If you need help making a decision with an existing implementation or you would like more details about HPCM vs. PCMCS to make a better informed decision, email us at infosolutions@alithya.com. Our PCM Center of Excellence team is ready to share leading practices and industry-specific solutions that accelerate the ROI and expand the capabilities of your chosen software.

Worry No More! Say Goodbye to Pain and Frustration when Submitting Service or Enhancement Requests with Oracle for PCMCS

While nobody likes submitting Service Requests (SR) on the Oracle support site, this is a necessary task that we must get comfortable with, whether our applications are on-premise or in the Cloud.  After 12 years of consulting, I can say that I have seen or pursued many wrong ways of submitting an SR which, in turn, yields results along similar lines – a lot of back-and-forth emailing with Oracle’s support staff, personal frustration, misinformation, and most importantly – time wasted on all sides.

Worry no more!  Here is a list of things you can do to avoid further pain and frustration when submitting Service Requests or Enhancement Requests with Oracle for Profitability and Cost Management Cloud Service (PCMCS).

  1. Where do I start when submitting SRs and ERs for PCMCS?

You can still use the generic Oracle Support website to open either an SR or an Enhancement Request (ER) with Oracle for Cloud applications, but the right way to do this is to first gain access to the Oracle Cloud Support website which looks slightly different and has a couple of new fields to complete. The email associated with the Oracle account should be the same email that has access to specific Cloud subscriptions.

Standard Oracle Support website

PCMCS Image 1

Cloud Support website

PCMCS Image 2

  1. Provide feedback

Login in to the Cloud application for which you want to create the SR or ER, and once you are logged in to PCMCS, navigate to your user name (top right) and select “Provide Feedback.” A new screen will appear enabling you to highlight the area of concern to provide context for the reason you are submitting the SR or ER.

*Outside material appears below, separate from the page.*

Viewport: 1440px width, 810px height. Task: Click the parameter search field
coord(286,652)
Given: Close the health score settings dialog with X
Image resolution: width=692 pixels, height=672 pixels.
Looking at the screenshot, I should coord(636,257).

Provide details around the area of concern. This gives context to the issue at hand and creates a reference for future troubleshooting. For example, if the issue is related to one specific Rule, ensure that the last screen open before you click on Provide Feedback is on the rule itself, or open to the job library listing the execution of the rule. You will only be able to highlight areas on the last screen open before launching the “Provide Feedback” screen.  The details you provide here will not automatically be copied into your SR. If you want to describe the issue in detail within this section, you can copy the same text within the SR itself – save it locally before submitting the feedback.

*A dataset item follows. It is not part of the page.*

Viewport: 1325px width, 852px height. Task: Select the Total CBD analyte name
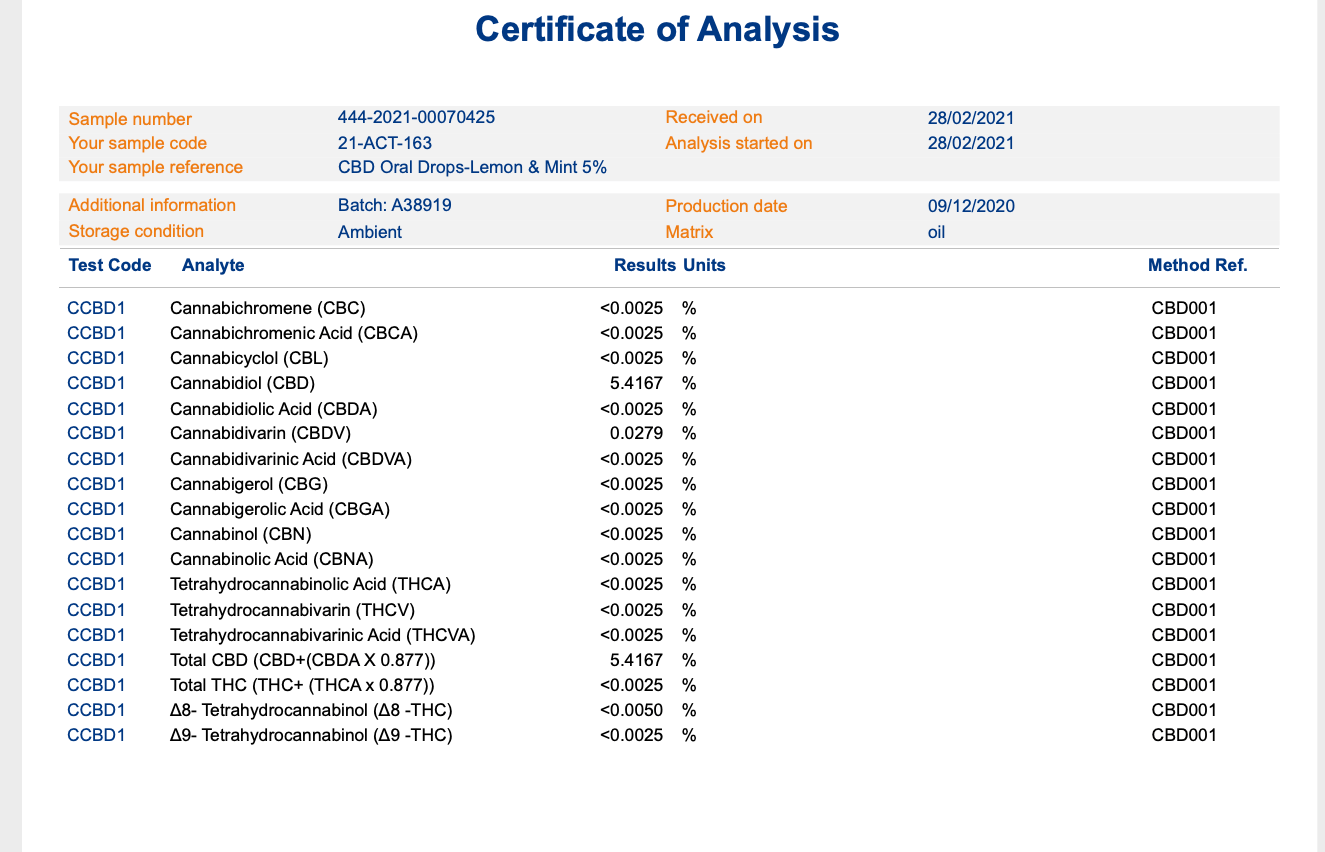(302, 660)
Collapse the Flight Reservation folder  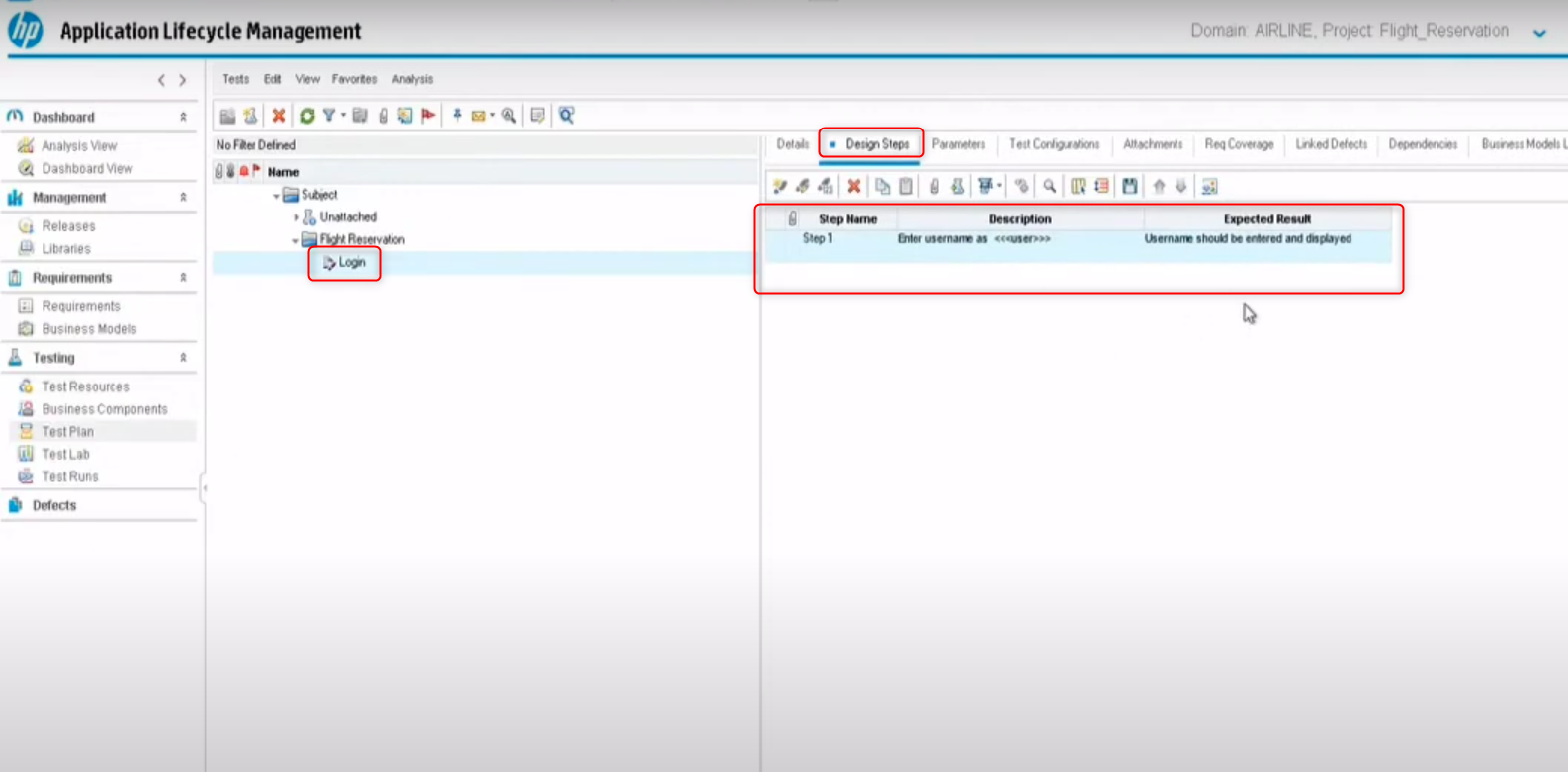[295, 240]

  1. Options for your feedback.

After you submit your feedback, a new panel will come up and will contain the following 3 sections:

  1. Environment: a listing of your Browser, Platform, Version, Locale, Resolution, Time zone, Cookies enabled (Y/N), URL of the instance, and the User Agent. You do not have to fill in anything in this section. All information is filled in for you.
  2. Plugins: a listing of enabled plugins, if any. You do not have to fill in anything in this section. All information is filled in for you.
  3. Confirm Application snapshot submission: this is the only section where you must provide input.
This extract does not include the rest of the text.